About the Author
P. Seshadri Iyer, a great linguist and scholar, was born in Kerala. After passing his B.A. and M.L. examinations he began his career first as a school teacher and then as a sub-registrar.
His innate love for learning different languages arose out of his desire to learn at first hand the great classics of various languages in their original. Thus, he learnt Bengali to read all the writings of Swami Vivekananda, Marathi to read Jnaneshwari, Greek to read Marcus Aurelius and Epictetus, German to read Goethe's translation of Kalidasa's Sakuntala, Russian to read Tolstory's war and Peace as well as French, Finish and Polish to read masterpieces written in those languages. He had also a mastery over the different regional languages. He had also a mastery over the different regional languages of South India. But his proficiency in Bengali-both spoken and written-was so great that he could hold a Bengali audience spell-bound by his learned discourses in that language; and the late Shri C. Rajagopalachari chose him to translate his Mahabharata in Bengali. He also translated it in Malayalam and helped Rajaji to render it in English from the original Tamil. Indeed, Shri Seshadri was a linguist par excellence.
It was Sir C. P. Ramaswamy Aiyar (the then Dewan of Travancore State) who recognized the innate worth of Shri Seshadri. Hearing that such a great linguist and scholar was languishing as a sub-registrar, he commissioned him to translate into Malayalam such classics as Meditations of Marcus Aurelius, Montaigne's Essays and Plutarch's Lives, as also for writing an original com Ramanuja, Sri Aurobindo and Lokamanya Tilak. Sir C. P. then appointed him as the Superintendent of Travancore University's Department of Publications.
In his later years, Shri Seshadri's talent and scholarship were utilized by the Sahitya Akademi, New Delhi, for translating into Malayalam the great works of some Bengali. Hindi and Marathi writers as well as the History of Pelopponnesion War from Greek.
Shri Seshadri was a highly spiritual soul, endowed with the twin qualities of love and humility. He passed away in Bombay in August, 1969.

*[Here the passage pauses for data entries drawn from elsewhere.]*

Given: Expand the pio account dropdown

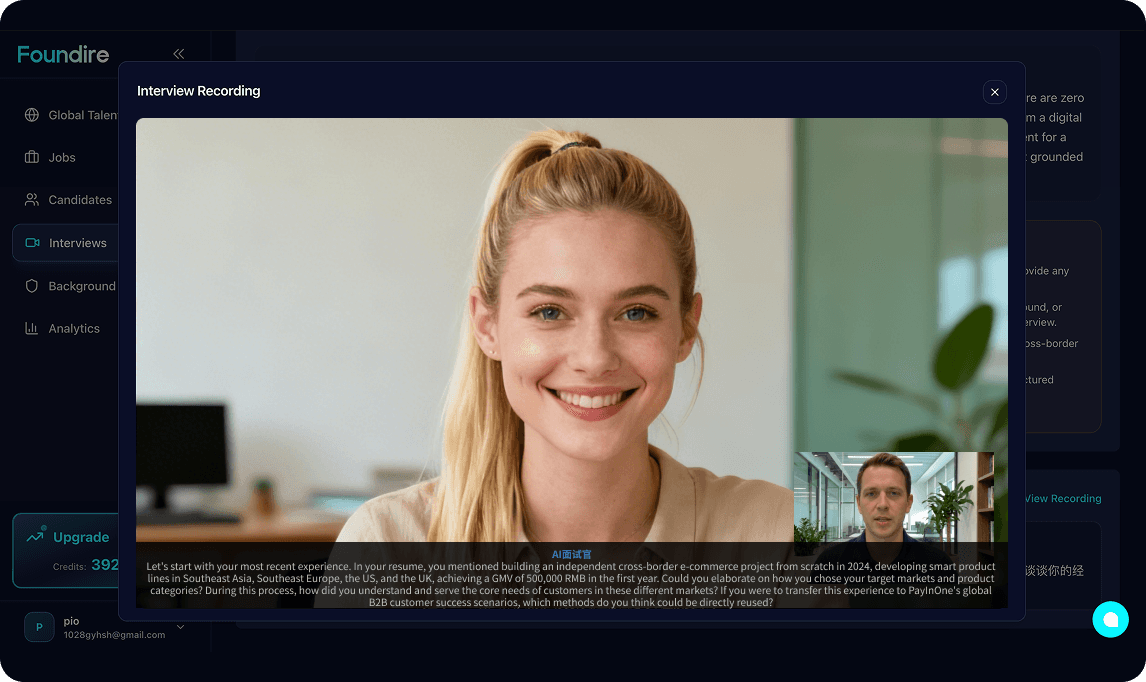Looking at the screenshot, I should tap(180, 627).
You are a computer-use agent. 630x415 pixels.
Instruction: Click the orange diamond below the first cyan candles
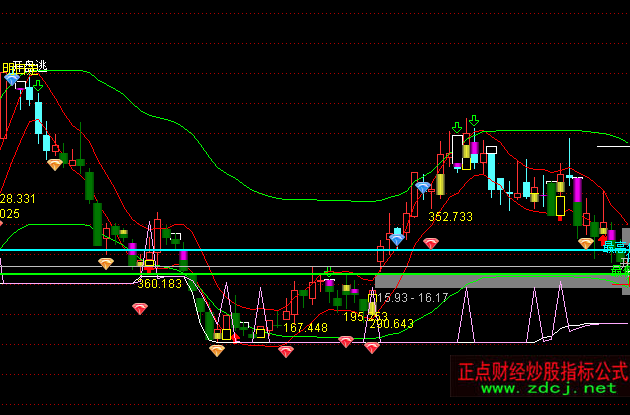tap(55, 164)
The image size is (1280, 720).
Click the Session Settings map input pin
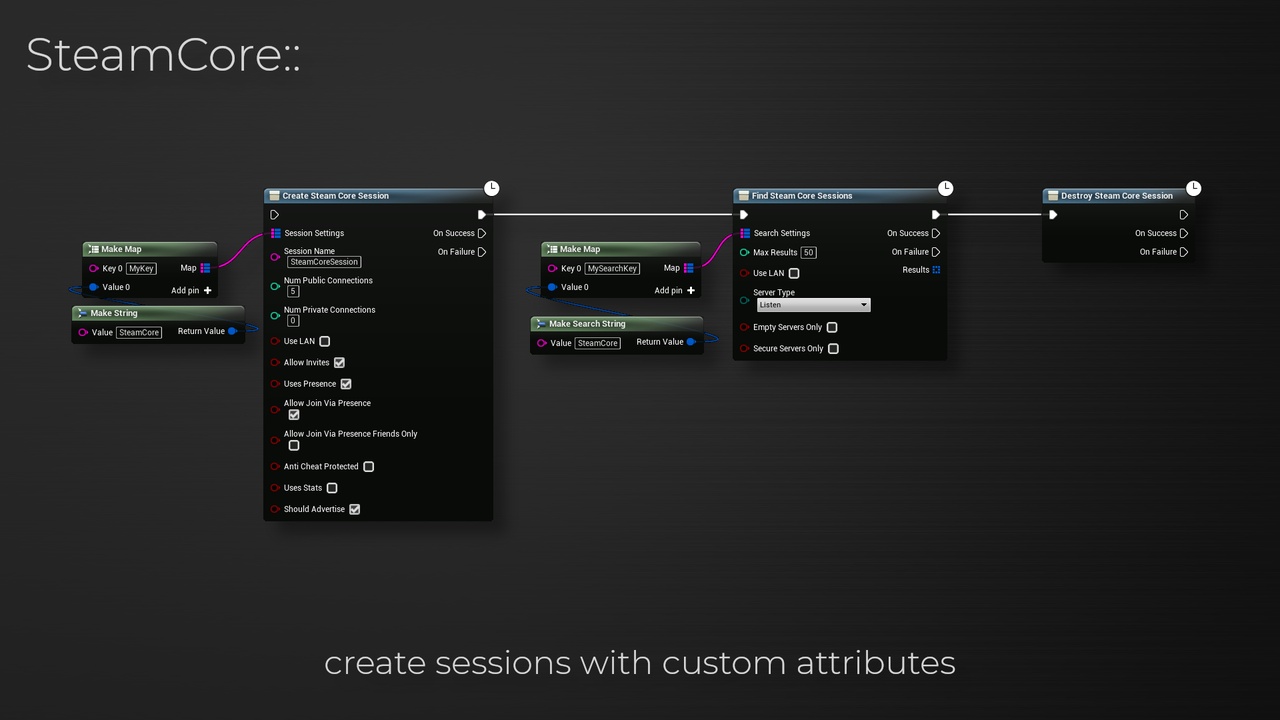(276, 233)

The Bharatiya Vidya Bhavan-that Institute of Indian Culture in Bombay-needed a Book University, a series of books which, if read, would serve the purpose of providing higher education. Particular emphasis, however, was to be put on such literature as revealed the deeper impulsions of India. As a first step, it was decided to bring out in English 100 books, 50 of which were to be taken in hand almost at once. Each book was to contain from 200 to 250 pages.
It is our intention to publish the books we select, not only in English, but also in the following Indian languages: Hindi, Bengali, Gujarati, Tamil, Telugu, Kannada and Malayalam.
This scheme, involving the publication to 900 volumes, requires ample funds and an all-India organization. The Bhavan is exerting its utmost to supply them.
The objective for which the Bhavan stands are the reintegration of the Indian culture in the light of modern knowledge and to suit our present-day needs and the resuscitation of its fundamental values in their pristine vigour.
Let me make our goal more explicit:
We seek the dignity of man, which necessarily implies the creation of social conditions which would allow him freedom to evolve along the lines of his own temperament and capacities; we seek the harmony of individual efforts and social relations, not in any makeshift way, but within the frame-work of the moral Order; we seek the creative art of life, by the alchemy of which human limitations are progressively transmuted, so that man may become the instrument of God, and is able to see Him in all and all in Him.
The world, we feel, is too much with us. Nothing would uplift or inspire us so much as the beauty and aspiration which such books can teach.
In this series, therefore, the literature of India, ancient and modern, will be published in a form easily accessible to all. Books in other literatures of the world, if they illustrate the principles we stand for, will also be included.
This common pool of literature, it is hoped, will enable the reader, eastern or western, to understand and appreciate currents of world thought, as also the movements of the mind in India, which, though they flow through different linguistic channels, have a common urge and aspiration.
Fittingly, the Book University's first venture is the Mahabharata, summarized by one of the greatest living Indians, C. Rajagopalachari; the second work is on a section of it, the Gita by H. V. Divatia, an eminent jurist and a student of philosophy. Centuries ago, it was proclaimed of the Maha bharata: "What is not in it, is nowhere." After twenty-five centuries, we can use the same words about it. He who knows it not, knows not the heights and depths of the soul; he misses the trials and tragedy and the beauty and grandeur of life.
The Mahabharata is not a mere epic; it is a romance, telling the tale of heroic men and women and of some who were divine; it is a whole literature in itself, containing a code of life, a philosophy of social and ethical relations, and speculative thought on human problems that is hard to rival; but, above all, it has for its core the Gita, which is, as the world is beginning to find out, the noblest of scriptures and the grandest of sagas in which the climax is reached in the wondrous Apocalypse in the Elevent Canto.
Through such books alone the harmonies underlying true culture, I am convinced, will one day reconcile the disorders of modern life.
I thank all those who have helped to make this new branch of the Bhavan's successful.